**Description of the task:**
Reproduce the entries between the lines holding "Task: Retweet this" and "pos(287,24)", inclusive, adding 30 to every coordinate in the answers. Keep the request text as it is, and leave out the pictures.

**Information shown:**
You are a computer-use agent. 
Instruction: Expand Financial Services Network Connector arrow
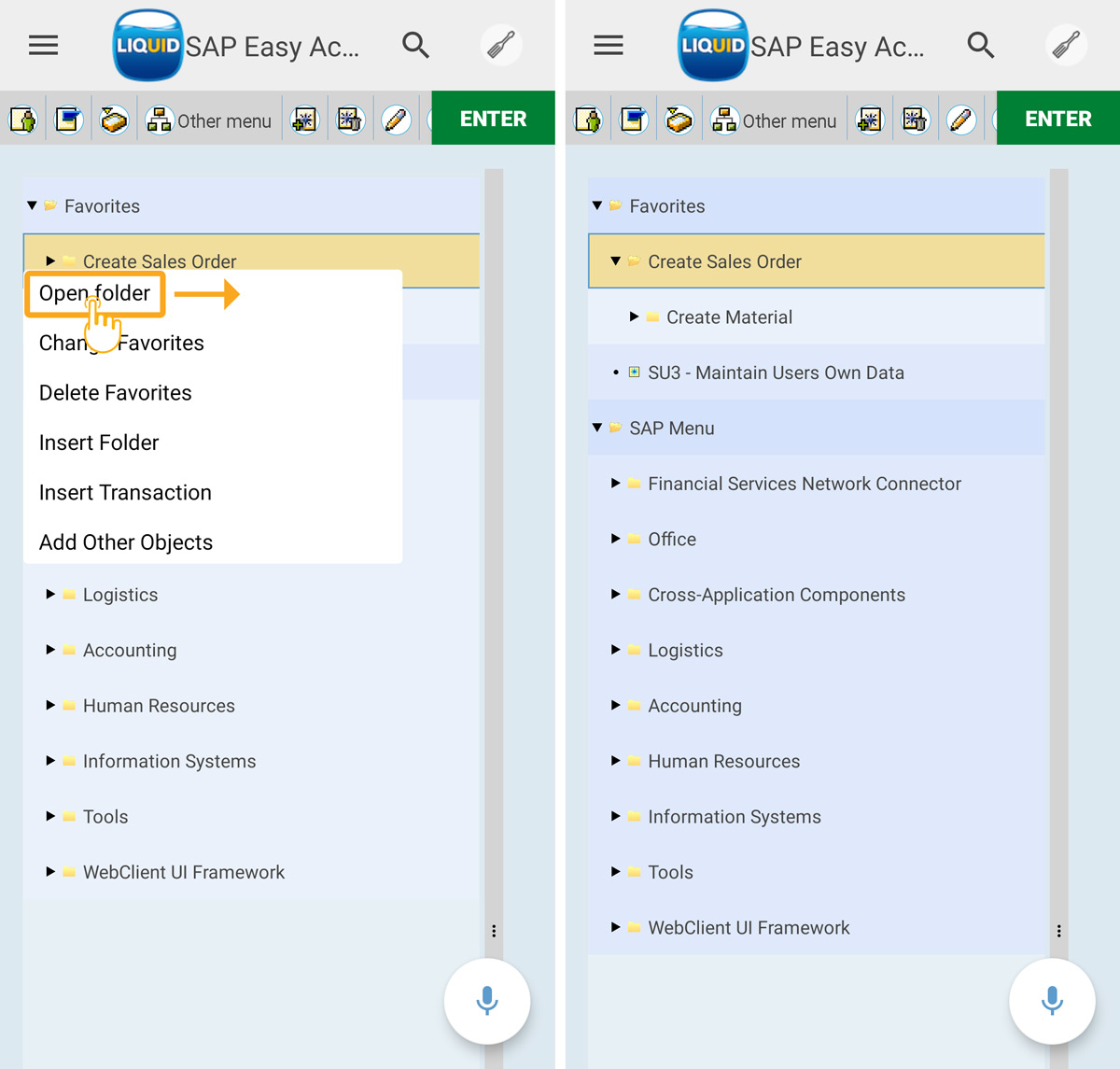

---

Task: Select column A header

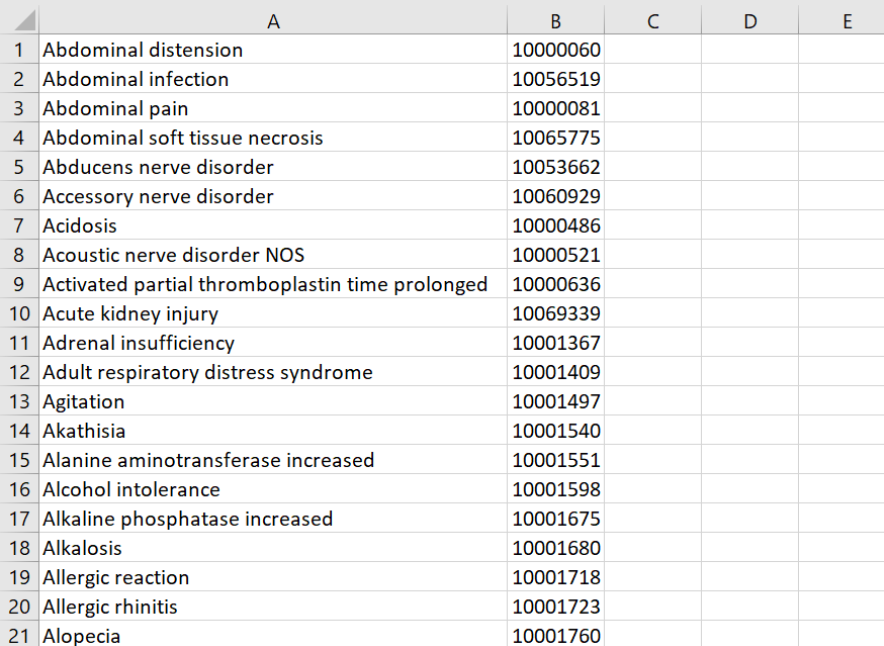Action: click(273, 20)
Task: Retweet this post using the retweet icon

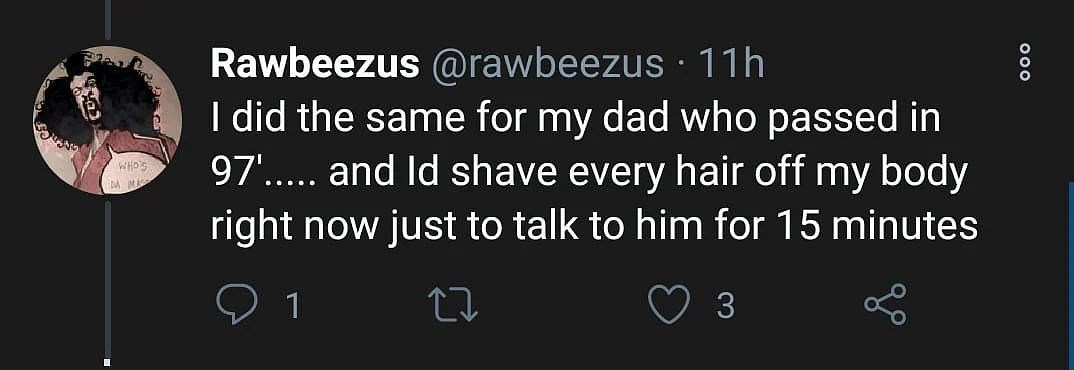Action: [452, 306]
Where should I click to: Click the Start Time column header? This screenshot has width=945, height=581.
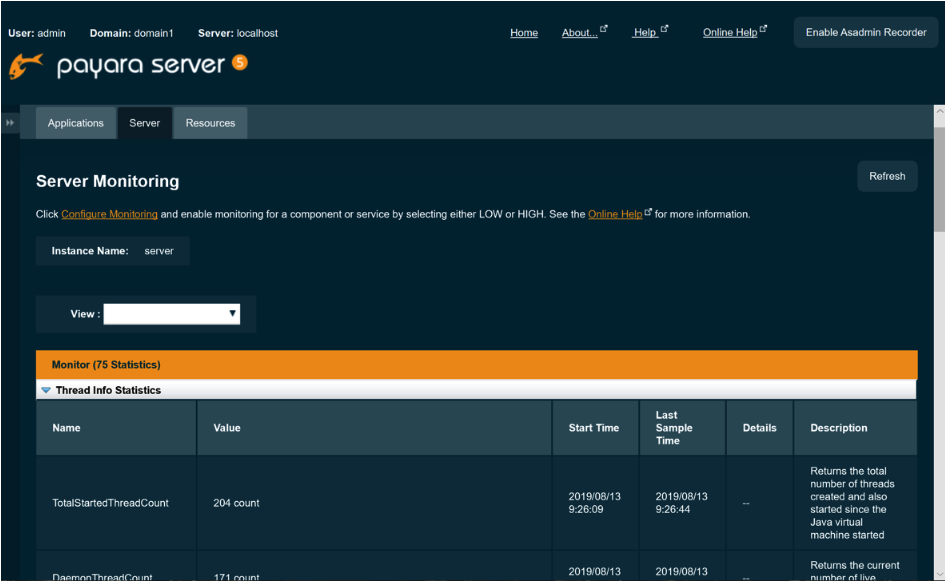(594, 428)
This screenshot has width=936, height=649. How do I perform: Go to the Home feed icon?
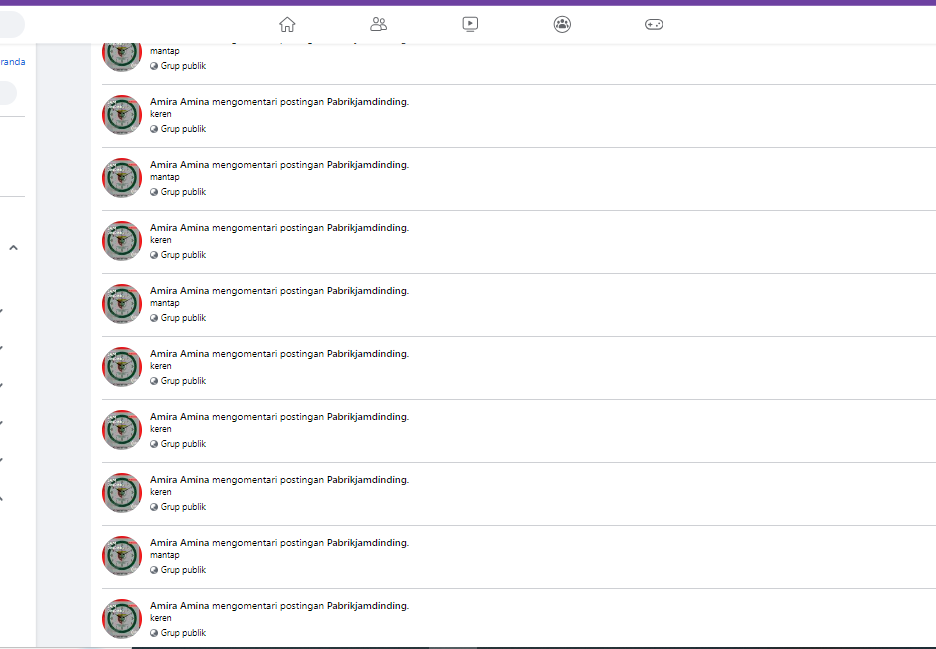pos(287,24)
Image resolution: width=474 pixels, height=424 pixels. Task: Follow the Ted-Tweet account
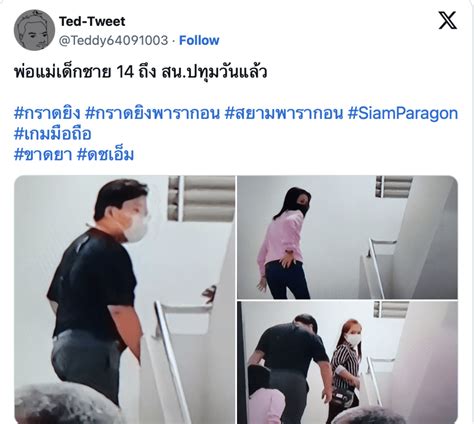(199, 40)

**Answer for this exercise:**
Task: Retweet this post using the retweet icon

Action: [482, 336]
Where should I click to: Click the Start Time column header? This screenshot has width=945, height=581.
(624, 458)
This screenshot has width=936, height=649. How do I perform: Go to the Home feed icon?
pos(317,54)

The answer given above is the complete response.